Below is a listing. Quote from it, exactly, the lines from the one containing "Open the ellipsis menu next to 基本項目 heading" down to the one containing "Task: Select the Single Column Marquee icon", both ends included, and nothing else.

# Material shown
--- START ---

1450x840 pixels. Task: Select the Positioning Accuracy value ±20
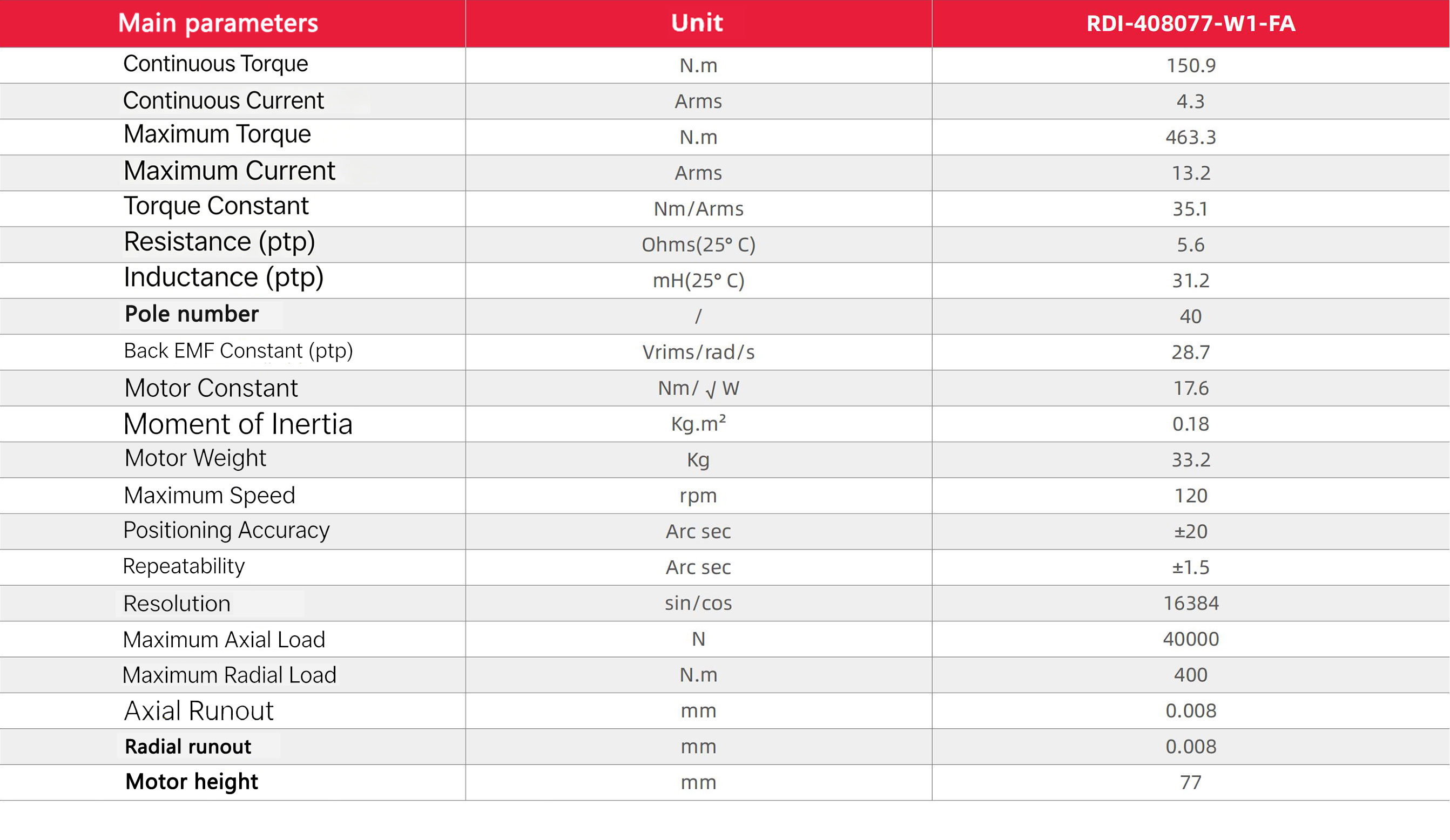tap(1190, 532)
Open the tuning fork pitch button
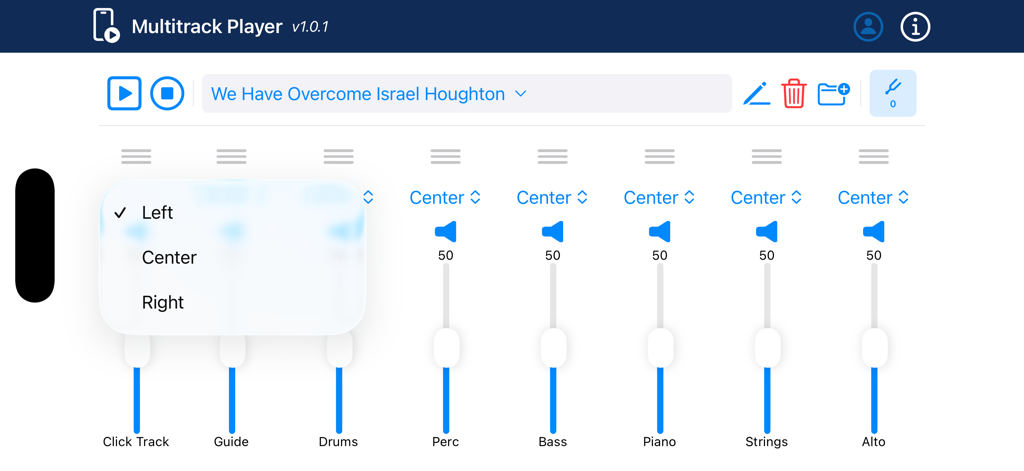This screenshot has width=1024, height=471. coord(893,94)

--- END ---
--- START ---

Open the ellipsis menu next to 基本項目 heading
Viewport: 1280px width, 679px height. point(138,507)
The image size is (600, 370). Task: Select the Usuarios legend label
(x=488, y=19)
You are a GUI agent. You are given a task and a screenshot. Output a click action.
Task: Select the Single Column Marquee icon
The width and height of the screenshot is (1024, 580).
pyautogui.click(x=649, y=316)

--- END ---

# Output for this task
Open the ellipsis menu next to 基本項目 heading
Viewport: 1280px width, 679px height. point(138,507)
The image size is (600, 370). Task: Select the Usuarios legend label
(x=488, y=19)
You are a GUI agent. You are given a task and a screenshot. Output a click action.
Task: Select the Single Column Marquee icon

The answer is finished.